Ihr Kleid rauschte vor mir auf und ab, und in dem Halbdunkel sah ich ihr Gesicht leuchten, denn heute trug sie ihr Schwarzseidenes. Sie hatte sich darauf gespitzt, noch am späten Abend mit uns fortgehen zu können, worauf sie übrigens mein Vater gebracht hatte.

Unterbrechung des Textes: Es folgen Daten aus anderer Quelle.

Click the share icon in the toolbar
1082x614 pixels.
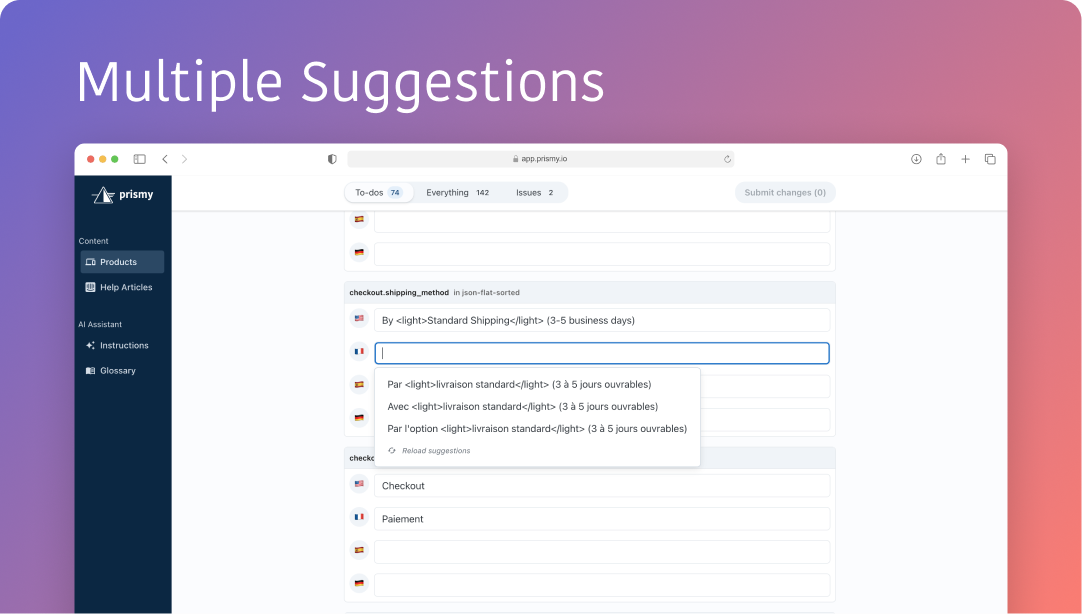point(940,158)
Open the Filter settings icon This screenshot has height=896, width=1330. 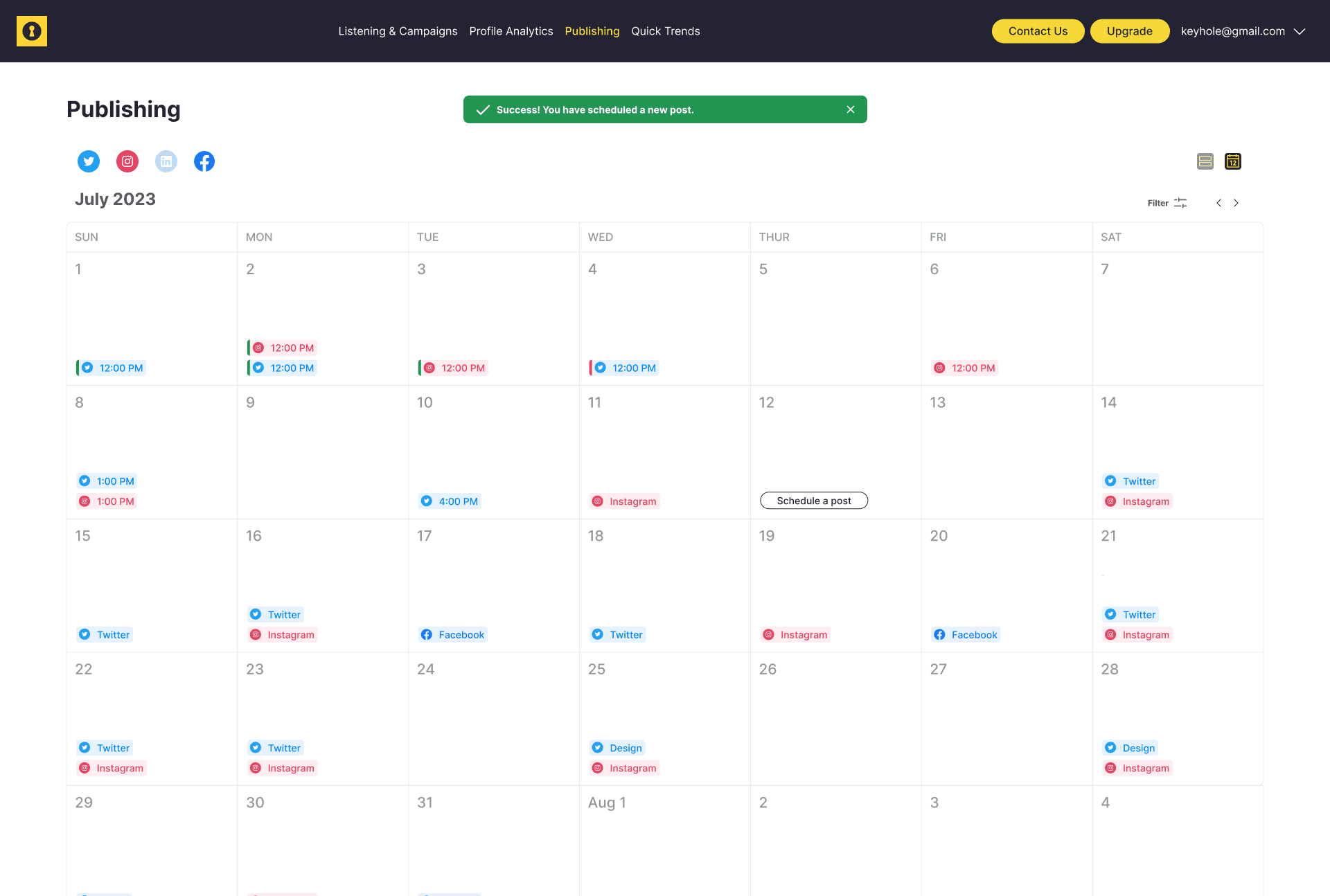pos(1180,203)
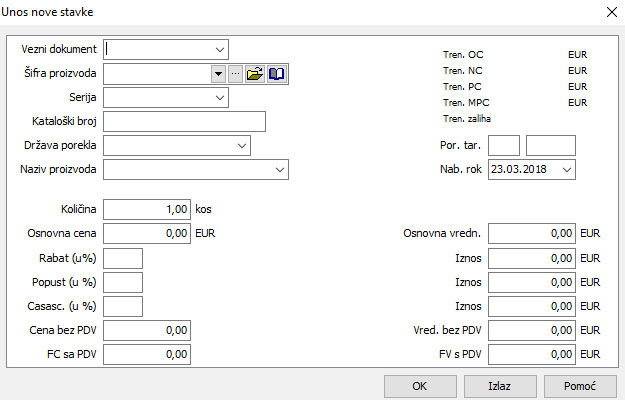Focus the Količina quantity field
The width and height of the screenshot is (625, 400).
click(x=147, y=210)
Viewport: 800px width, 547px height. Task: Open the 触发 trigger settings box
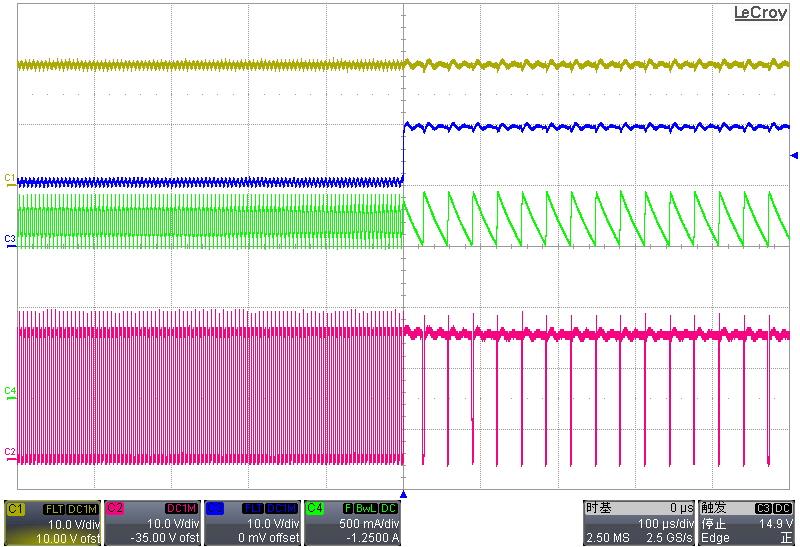pyautogui.click(x=747, y=523)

Verlegen stand ich vor ihr, nicht wissend, wie ich mich nun verhalten sollte. Alles war mir so unerwartet gegen den Strich gegangen. Ich suchte nach einer Ausrede und fand sie auch: »Entschuldige nur,« sagte ich im Tone zwischen Spott und Aufrichtigkeit. »Ich wollte dich wirklich hypnotisieren. Du weißt, daß eine neue Auflage meines Buches bevorsteht, und da wollte ich noch etwas Erfahrung sammeln. Gutwillig hättest du es doch nicht getan.«

Sie lachte laut auf: »Das kannst du einer anderen vorreden.« Und ich fand meine Ausrede jetzt selbst so lächerlich, daß ich kein Wort darauf zu erwidern hatte. Verlangen nach Licht erwachte in mir, und so zog ich die Vorhänge wieder auseinander. Und plötzlich, als ich sie so vor mir stehen sah, wie sie die Lippen aufwarf und die Schultern verzog, als wollte sie ihre weiteren Empfindungen gegen mich in einen stummen Ausdruck umsetzen, da packte mich wieder sinnlose Wut – Wut über mich selbst, über das Mißlingen meines Planes, über sie und über alles, alles.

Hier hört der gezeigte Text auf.